• _SUPPLIED RECORDS_:
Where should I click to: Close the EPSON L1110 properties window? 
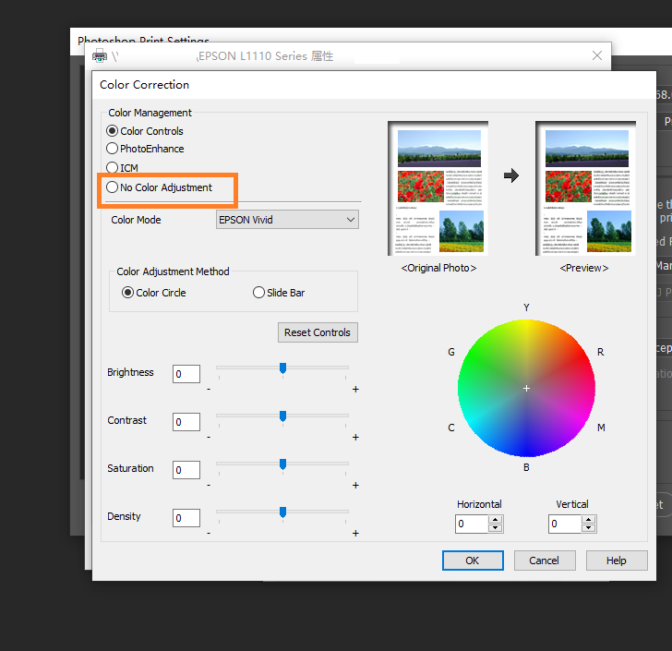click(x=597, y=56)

* * *

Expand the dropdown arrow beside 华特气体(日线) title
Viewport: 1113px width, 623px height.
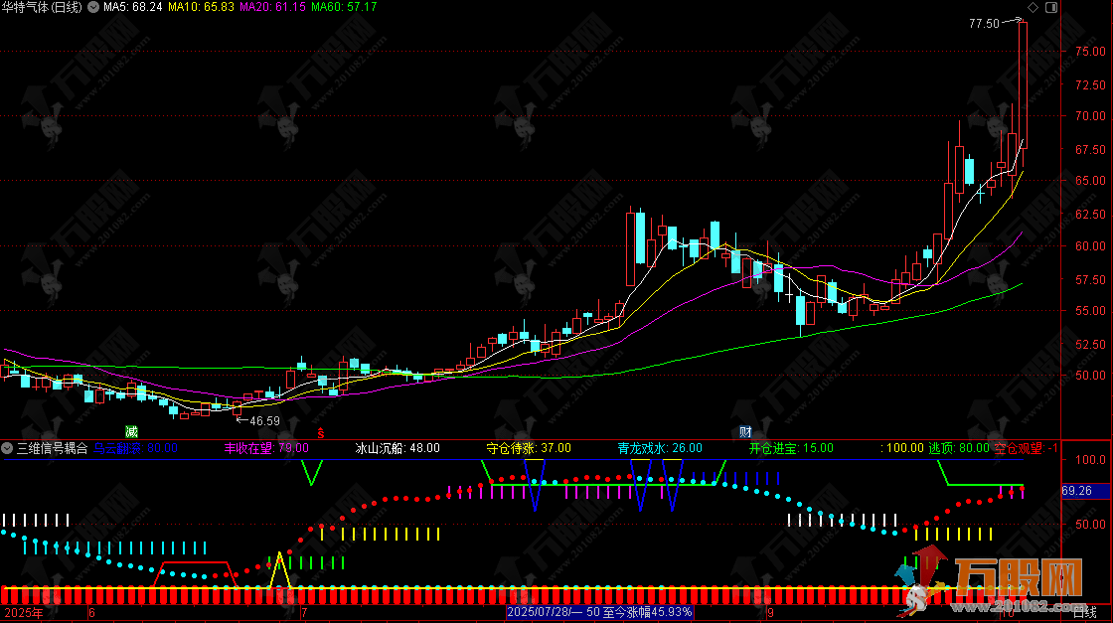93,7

• _WHAT TO DO_:
Can you output everything in the data from the line containing "Where should I" down to the line containing "click(x=597, y=56)", both included, as a Markdown table with the columns No. and Line, skipping blank lines and leaving the pictures out?

• _IN RESPONSE_:
| No. | Line |
|---|---|
| 1 | Where should I click to: Close the EPSON L1110 properties window?  |
| 2 | click(x=597, y=56) |